Sunday came and the leader moved out to $2,800 pretty early. I only had 3 plays on the day which all lost, so it became a strategic endgame for me where I waited until the final hour to assess the leaderboard. By that time, two other players had reached the $2,000 mark and the leader was still well clear. I fired away with some exactas and trifectas in the final hour, but was unable to connect on anything. I put $200 into the final race at Belmont but missed my big exacta when I lost second by a nose at the wire. To be clear, it probably didn’t affect my final position, which was fourth at $1,465. Considering I really only had the one winner in two days, I was happy with it.
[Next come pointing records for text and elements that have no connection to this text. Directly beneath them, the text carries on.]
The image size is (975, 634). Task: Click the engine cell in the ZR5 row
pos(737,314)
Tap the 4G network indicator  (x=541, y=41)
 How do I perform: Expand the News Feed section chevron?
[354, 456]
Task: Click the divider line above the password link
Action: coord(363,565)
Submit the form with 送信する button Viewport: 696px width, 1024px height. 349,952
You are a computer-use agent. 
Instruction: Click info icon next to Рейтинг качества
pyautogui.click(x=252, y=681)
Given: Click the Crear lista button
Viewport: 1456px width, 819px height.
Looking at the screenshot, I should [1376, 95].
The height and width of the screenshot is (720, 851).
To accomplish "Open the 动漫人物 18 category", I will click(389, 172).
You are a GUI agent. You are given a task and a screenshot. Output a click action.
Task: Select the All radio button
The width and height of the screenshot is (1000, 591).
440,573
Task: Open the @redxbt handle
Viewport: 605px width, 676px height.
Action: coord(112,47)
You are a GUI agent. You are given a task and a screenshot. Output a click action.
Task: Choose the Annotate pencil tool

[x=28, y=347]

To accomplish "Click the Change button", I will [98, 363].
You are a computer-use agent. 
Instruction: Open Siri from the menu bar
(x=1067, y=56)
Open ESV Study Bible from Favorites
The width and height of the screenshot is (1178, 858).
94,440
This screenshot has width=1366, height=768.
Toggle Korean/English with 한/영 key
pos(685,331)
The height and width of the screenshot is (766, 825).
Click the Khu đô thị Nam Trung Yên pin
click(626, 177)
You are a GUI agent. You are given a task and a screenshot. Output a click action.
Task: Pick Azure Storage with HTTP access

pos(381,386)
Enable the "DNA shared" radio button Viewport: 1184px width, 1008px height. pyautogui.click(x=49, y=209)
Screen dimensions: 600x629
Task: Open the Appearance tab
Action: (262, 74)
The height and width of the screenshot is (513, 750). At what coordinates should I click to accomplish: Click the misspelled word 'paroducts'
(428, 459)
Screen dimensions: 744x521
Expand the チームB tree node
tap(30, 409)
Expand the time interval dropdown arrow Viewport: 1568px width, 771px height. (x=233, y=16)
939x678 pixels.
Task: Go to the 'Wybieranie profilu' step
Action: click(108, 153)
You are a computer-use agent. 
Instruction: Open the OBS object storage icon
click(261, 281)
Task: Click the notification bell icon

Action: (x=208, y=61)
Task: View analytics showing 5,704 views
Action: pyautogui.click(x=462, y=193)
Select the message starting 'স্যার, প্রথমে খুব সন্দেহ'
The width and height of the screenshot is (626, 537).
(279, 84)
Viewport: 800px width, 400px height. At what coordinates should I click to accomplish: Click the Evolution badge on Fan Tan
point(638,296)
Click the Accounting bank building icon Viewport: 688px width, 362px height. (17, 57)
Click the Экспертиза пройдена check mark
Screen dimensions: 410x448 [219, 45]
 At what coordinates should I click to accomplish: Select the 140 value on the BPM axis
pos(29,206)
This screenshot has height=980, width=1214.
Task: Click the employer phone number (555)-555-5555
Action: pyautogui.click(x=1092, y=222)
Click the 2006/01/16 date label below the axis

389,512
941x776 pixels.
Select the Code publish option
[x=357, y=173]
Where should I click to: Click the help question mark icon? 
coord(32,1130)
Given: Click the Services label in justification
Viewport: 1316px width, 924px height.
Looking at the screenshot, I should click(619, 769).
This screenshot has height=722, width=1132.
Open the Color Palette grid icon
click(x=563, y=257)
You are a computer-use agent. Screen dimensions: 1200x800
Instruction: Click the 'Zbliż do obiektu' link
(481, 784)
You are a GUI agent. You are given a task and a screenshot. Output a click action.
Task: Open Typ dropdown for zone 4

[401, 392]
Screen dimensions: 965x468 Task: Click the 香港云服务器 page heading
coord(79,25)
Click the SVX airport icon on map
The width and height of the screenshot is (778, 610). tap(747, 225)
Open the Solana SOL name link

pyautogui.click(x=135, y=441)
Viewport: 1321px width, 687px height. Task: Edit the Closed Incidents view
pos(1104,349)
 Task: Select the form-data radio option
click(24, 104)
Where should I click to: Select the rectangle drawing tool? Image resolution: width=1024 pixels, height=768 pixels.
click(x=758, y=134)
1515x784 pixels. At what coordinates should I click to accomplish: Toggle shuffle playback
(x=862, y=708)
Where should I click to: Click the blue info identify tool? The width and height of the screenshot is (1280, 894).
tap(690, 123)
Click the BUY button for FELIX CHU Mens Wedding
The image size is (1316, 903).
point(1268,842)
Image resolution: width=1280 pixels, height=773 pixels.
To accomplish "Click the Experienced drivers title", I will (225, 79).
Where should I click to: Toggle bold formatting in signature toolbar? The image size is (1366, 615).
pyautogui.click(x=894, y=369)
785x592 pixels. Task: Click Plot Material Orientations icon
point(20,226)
I talked to the winner, Steve Wells, after the event to find out how he got to $2,800. He is a win bettor, and he had a few winners on Saturday, including $200 to win on Sistas Stroll at Arlington Park, which paid $17.20. He also had a big win bet on Sheikhzayedroad (GB) which paid $8.30 and he survived an inquiry on that one. Overall, it sounded like he didn’t bet many races, but he sent it in for size when the odds matched his opinions and warranted a play. Congratulations to Mr. Wells for winning an NHC Seat as well as the Breeders Cup Betting Challenge seat! DRF’s Peter Fornatale also details Wells’ trip to Canterbury in his blog.
The second place finisher was Kelly Frost, who got there by hitting the late Pick 4 at Belmont for $2,239 on Sunday. He wasn’t on the leaderboard and then suddenly he was. Well done!
Also finishing in the top 5 was Jay Lietzau who had several close calls throughout the event, including a $100 win bet on an 11-1 shot at Kentucky Downs on Saturday that lost by a nose after being well clear in mid-stretch. A win there could really have propelled Jay to the top of the leaderboard as he could have bet more aggressively in the latter races, where he had three consecutive winners. On Sunday, Jay also wagered on Sheikhzayedroad (GB) and survived the inquiry. But he moved up and down the first page of the leaderboard, ultimately coming up short with his final few plays. The leaderboard is a precarious thing, as players at all stages are seeing their path to victory open and close at the bob of a head.
Thanks to Canterbury Park for hosting the event and I encourage everyone to give it a try next year. Continued success at the windows.